Those in slavery prior to March 1 had to be registered as such at county and Philadelphia courts by November 1, 1780; slave owners who neglected to register their slaves saw them liberated. The earliest the child of a slave would be free was March 1808, although by 1790, all but 273 of Philadelphia’s blacks had been freed. Owners bringing slaves into Pennsylvania after February 1780 could retain them for six months, a provision aimed towards transients who had no intention of becoming Pennsylvania residents. However, the act exempted congressmen and foreign officials from the six-month provision. Evasion of the law by taking slaves out of Pennsylvania for brief periods every six months led to an amendment, passed March 29, 1788, which required the children born after February 1780 to be registered. The amendment also stopped Pennsylvania’s slaveholders from selling their slaves out of state or taking pregnant female slaves out of state so that their children would be born into slavery. In addition, slaves of owners coming into Pennsylvania with the intent to become residents had their slaves freed upon arrival.

But freedom did not come without significant burdens for Philadelphia’s African Americans.

Caught in a precarious position between slavery and freedom, Philadelphia’s free black residents shared some of the rights and privileges of free society, but the legal principle that color was sufficient grounds for presuming slave status made them vulnerable to being kidnapped and sold back into bondage. Even if they managed to escape the slave catcher, free blacks still faced discrimination, as well as competition from white indentured and free labor. Eventually, they began to organize themselves into an influential middle-class community.

Led by the Reverend Richard Allen (1760-1831), a black Methodist minister who had been born into slavery, Philadelphia’s free black community founded, in 1787, the Free African Society, dedicated to the mutual aid, support, and development of leaders within the city’s growing black community. The Free African Society raised funds to establish black churches and schools, and provided relief for “the free Africans and their descendants of the City of Philadelphia.” It also made crucial connections in the white abolitionist community and gathered new recruits, including many former slaves, to operate organizations of their own making that would assume a guardianship role over the conduct of the city’s blacks. The very existence of such a thriving black community into which runaways could literally disappear created anxiety for Washington, who expected to use several household slaves at the presidential mansion just as he had at Mount Vernon.

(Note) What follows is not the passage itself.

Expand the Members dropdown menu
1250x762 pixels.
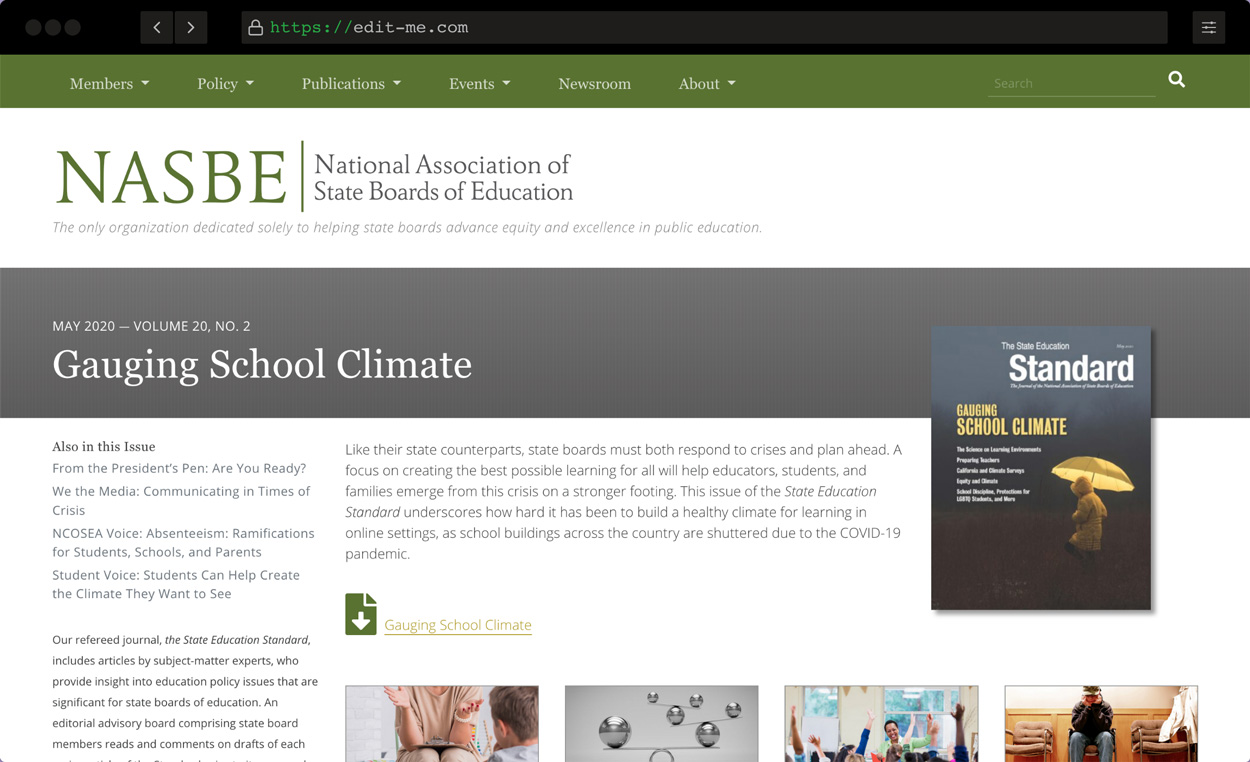(109, 84)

Between 1790 and 1797, eight of Washington’s most highly favored slaves came to Philadelphia. Six of them were “dower” slaves, which meant that they belonged to the Custis estate, but Washington, as guardian for Martha’s grandchildren, was responsible for them. The eldest was Moll, a single, fifty-one-­year-old woman who had once served as nanny for Martha Custis’s four children by her first marriage. in Philadelphia, she became nanny to the First Lady’s two youngest grandchildren, eleven-year-old Nelly and nine-year-old George Washington Parke Custis.

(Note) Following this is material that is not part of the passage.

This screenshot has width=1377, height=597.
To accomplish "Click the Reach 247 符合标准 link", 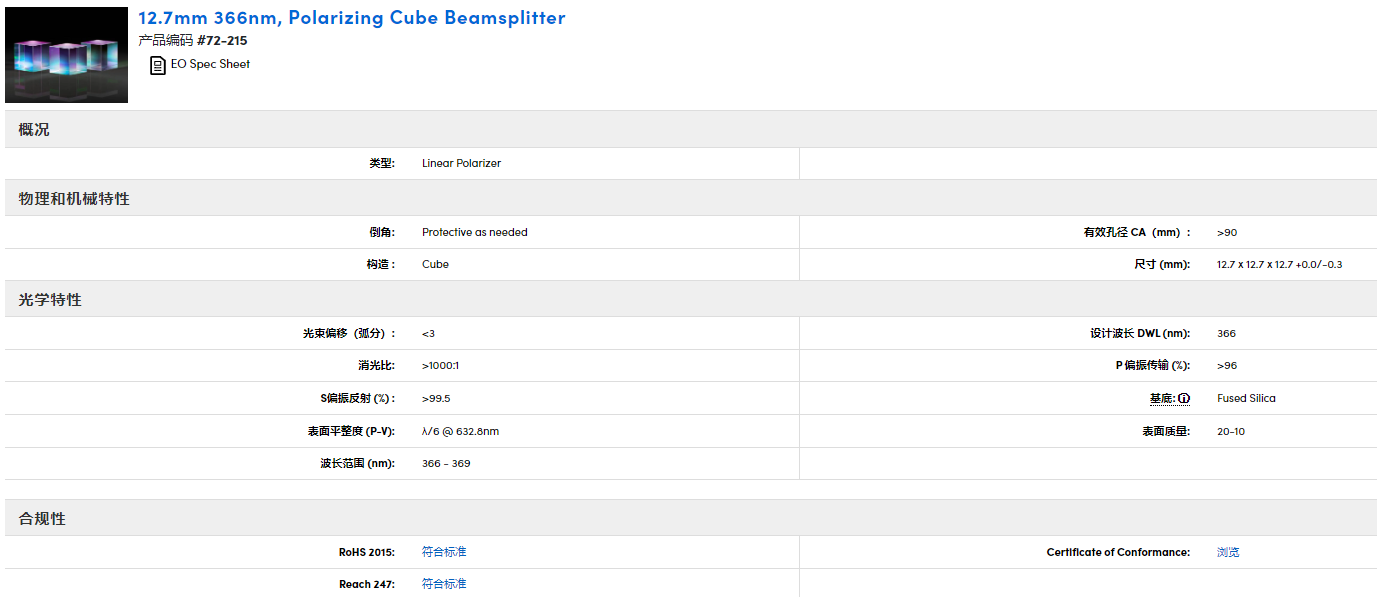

Hercules was the Washingtons’ cook. Owned by the president, he was in his late thirties when he arrived in Philadelphia, a widower with three children. His two daughters – eight-year-old Evey and five-year-old Delia­ – remained at Mount Vernon, while his son, thirteen-year-old Rich­mond, was allowed to relocate to Philadelphia to assist his father in the kitchen.

Considered one of the finest chefs in the country, Hercules was favored by Washington and granted special privileges. Permitted to sell leftovers from the kitchen, Hercules earned “one to two hundred dollars a year” from this lucrative business. Most of the money was spent on expensive clothing and accessories, giving him the appearance of a “celebrated dandy.”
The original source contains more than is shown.